After getting the invites we came back here to prepare for supper. Ray was having a bath and was just finishing when I walked in to open the window to let some steam out. It was one of these weighted kind that has to be locked down. As soon as I unlocked it, up it flew and the huge pane smashed into a thousand pieces and flew all over. My arm and shoulder was scratched, and Ray had his finger badly cut. It cut an artery and he had to have four stitches to close it, but it didn't stop him or us from going out.
Don, Tommy and I went about 3 ½ miles out of town (on the last bus) to get to our house. We really had a grand time talking and playing bridge. Afterwards we had lunch and then had to walk back. It took us just and hour and boy! were we tired.

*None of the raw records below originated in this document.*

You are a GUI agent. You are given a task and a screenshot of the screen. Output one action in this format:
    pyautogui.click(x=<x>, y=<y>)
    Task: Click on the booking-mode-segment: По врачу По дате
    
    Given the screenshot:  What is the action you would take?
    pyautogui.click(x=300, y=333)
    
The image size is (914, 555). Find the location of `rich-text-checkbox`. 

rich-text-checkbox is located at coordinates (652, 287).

Don went on sick parade yesterday morning only to find he had scabies of all things. They say he must have picked it up on the boat. This morning he had to go for treatment, and by the time he got back it was too late to go to Church so we just sat around and got ready for this afternoon.
I polished the buttons of my new uniform & had everything spotless and went down to dinner of roast beef, Yorkshire pudding, carrots, greens, baked potatoes & gravy, plums & cookies & tea.

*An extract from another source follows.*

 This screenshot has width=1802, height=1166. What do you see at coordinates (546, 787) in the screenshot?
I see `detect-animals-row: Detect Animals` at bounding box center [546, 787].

We dashed through that & caught our bus to go to Lord and Lady Lee's. After getting lost we arrived to find apparently no one around but later found him sitting in the Library in a pair of pants Wally Clarke wouldn't wear & a brown tweed jacket. He greeted us kindly and showed us around the house and introduced us.
Just after we were nicely seated, got the ungodly idea of cleaning up the gardens. With the shortage of help have all grown up, and where they were once beautiful, they're a sad mess now. They handed Don a pair of clippers, & gave me a spade and we started- Sir John, Lady Madeline, two daughters and ourselves. We only worked for an hour. Results? A handful of blisters, muddy shoes and [muddy] uniform.

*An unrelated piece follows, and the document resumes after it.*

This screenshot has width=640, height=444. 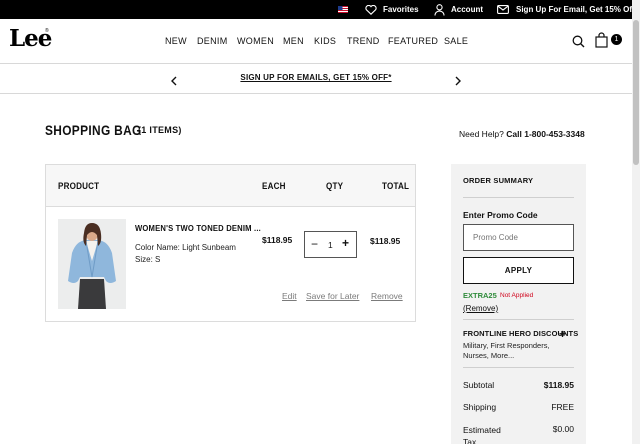 What do you see at coordinates (278, 240) in the screenshot?
I see `price-each: $118.95` at bounding box center [278, 240].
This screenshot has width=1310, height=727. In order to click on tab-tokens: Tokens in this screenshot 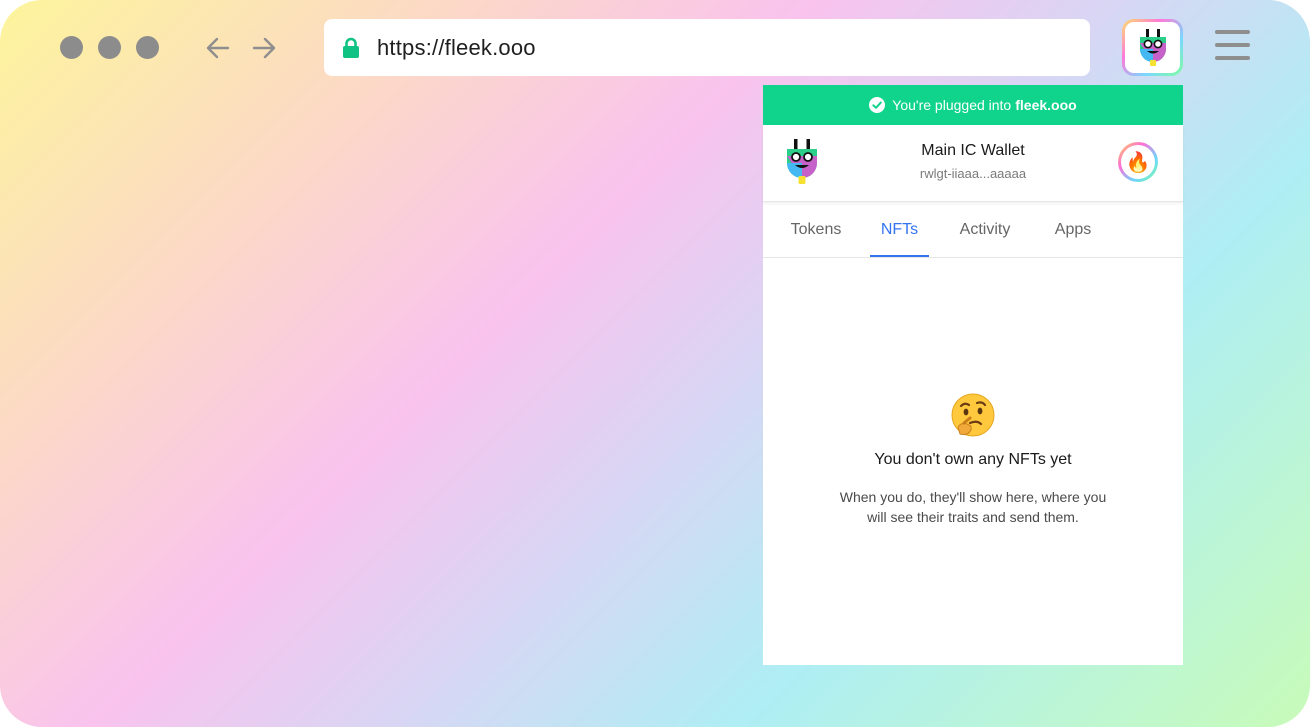, I will do `click(816, 230)`.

After that he showed us around his huge estate, his farms and gardens. The flowers and shrubs are really beautiful. Boy, Mum, you'd really have been in your glory. The camellias and rhotadendrums were magnificent and every colour. They have every kind of tree imaginable: green, flowering or fruit. everything from figs to Lebanon spruce, or bamboo to maple-simply everything rare or otherwise.
We then went back for tea and later went down through rose arbors, through all the greenhouses where they grow peaches, grapes, cucumbers, tomatoes-simply anything you could think of. So you can imagine just how much I enjoyed it.
Don & I coming back had a lot of laughs of things that happened, such as Sir John jumping over the chesterfield for cigarettes and shaking hands with us while straddling the library window.
Well, enough for now. Write soon with all the news.